## PROBLEM STATEMENT
The full set of entries should be repeated without a single change.

## Pixel coordinate grounding data

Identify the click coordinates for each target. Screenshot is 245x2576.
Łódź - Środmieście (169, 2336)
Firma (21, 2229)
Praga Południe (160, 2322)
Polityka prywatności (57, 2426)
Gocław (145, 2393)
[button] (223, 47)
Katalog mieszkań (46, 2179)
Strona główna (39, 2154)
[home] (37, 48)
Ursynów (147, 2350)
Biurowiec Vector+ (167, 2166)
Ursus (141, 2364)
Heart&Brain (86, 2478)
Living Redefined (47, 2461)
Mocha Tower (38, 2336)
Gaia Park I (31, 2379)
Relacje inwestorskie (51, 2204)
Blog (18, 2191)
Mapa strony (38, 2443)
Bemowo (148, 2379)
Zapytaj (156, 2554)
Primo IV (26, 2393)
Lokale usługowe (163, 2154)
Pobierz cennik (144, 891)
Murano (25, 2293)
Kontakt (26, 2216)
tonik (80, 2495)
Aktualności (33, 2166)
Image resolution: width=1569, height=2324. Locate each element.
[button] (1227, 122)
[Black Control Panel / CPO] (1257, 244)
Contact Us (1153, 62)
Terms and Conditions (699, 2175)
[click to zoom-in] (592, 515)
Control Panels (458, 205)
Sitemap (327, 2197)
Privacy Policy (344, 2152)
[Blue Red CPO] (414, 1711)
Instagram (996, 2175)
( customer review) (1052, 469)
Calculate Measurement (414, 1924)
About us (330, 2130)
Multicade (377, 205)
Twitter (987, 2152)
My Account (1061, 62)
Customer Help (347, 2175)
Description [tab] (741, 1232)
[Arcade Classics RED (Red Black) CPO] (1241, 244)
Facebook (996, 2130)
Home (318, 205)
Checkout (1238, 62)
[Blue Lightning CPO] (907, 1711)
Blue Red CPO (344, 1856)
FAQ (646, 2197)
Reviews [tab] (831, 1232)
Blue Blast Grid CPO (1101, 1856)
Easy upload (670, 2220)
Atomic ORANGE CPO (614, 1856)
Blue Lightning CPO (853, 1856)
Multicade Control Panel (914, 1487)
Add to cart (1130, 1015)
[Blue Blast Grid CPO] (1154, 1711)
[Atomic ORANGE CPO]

## EXPECTED OUTPUT
Identify the click coordinates for each target. Screenshot is 245x2576.
Łódź - Środmieście (169, 2336)
Firma (21, 2229)
Praga Południe (160, 2322)
Polityka prywatności (57, 2426)
Gocław (145, 2393)
[button] (223, 47)
Katalog mieszkań (46, 2179)
Strona główna (39, 2154)
[home] (37, 48)
Ursynów (147, 2350)
Biurowiec Vector+ (167, 2166)
Ursus (141, 2364)
Heart&Brain (86, 2478)
Living Redefined (47, 2461)
Mocha Tower (38, 2336)
Gaia Park I (31, 2379)
Relacje inwestorskie (51, 2204)
Blog (18, 2191)
Mapa strony (38, 2443)
Bemowo (148, 2379)
Zapytaj (156, 2554)
Primo IV (26, 2393)
Lokale usługowe (163, 2154)
Pobierz cennik (144, 891)
Murano (25, 2293)
Kontakt (26, 2216)
tonik (80, 2495)
Aktualności (33, 2166)
Image resolution: width=1569, height=2324. Locate each element.
[button] (1227, 122)
[Black Control Panel / CPO] (1257, 244)
Contact Us (1153, 62)
Terms and Conditions (699, 2175)
[click to zoom-in] (592, 515)
Control Panels (458, 205)
Sitemap (327, 2197)
Privacy Policy (344, 2152)
[Blue Red CPO] (414, 1711)
Instagram (996, 2175)
( customer review) (1052, 469)
Calculate Measurement (414, 1924)
About us (330, 2130)
Multicade (377, 205)
Twitter (987, 2152)
My Account (1061, 62)
Customer Help (347, 2175)
Description [tab] (741, 1232)
[Arcade Classics RED (Red Black) CPO] (1241, 244)
Facebook (996, 2130)
Home (318, 205)
Checkout (1238, 62)
[Blue Lightning CPO] (907, 1711)
Blue Red CPO (344, 1856)
FAQ (646, 2197)
Reviews [tab] (831, 1232)
Blue Blast Grid CPO (1101, 1856)
Easy upload (670, 2220)
Atomic ORANGE CPO (614, 1856)
Blue Lightning CPO (853, 1856)
Multicade Control Panel (914, 1487)
Add to cart (1130, 1015)
[Blue Blast Grid CPO] (1154, 1711)
[Atomic ORANGE CPO]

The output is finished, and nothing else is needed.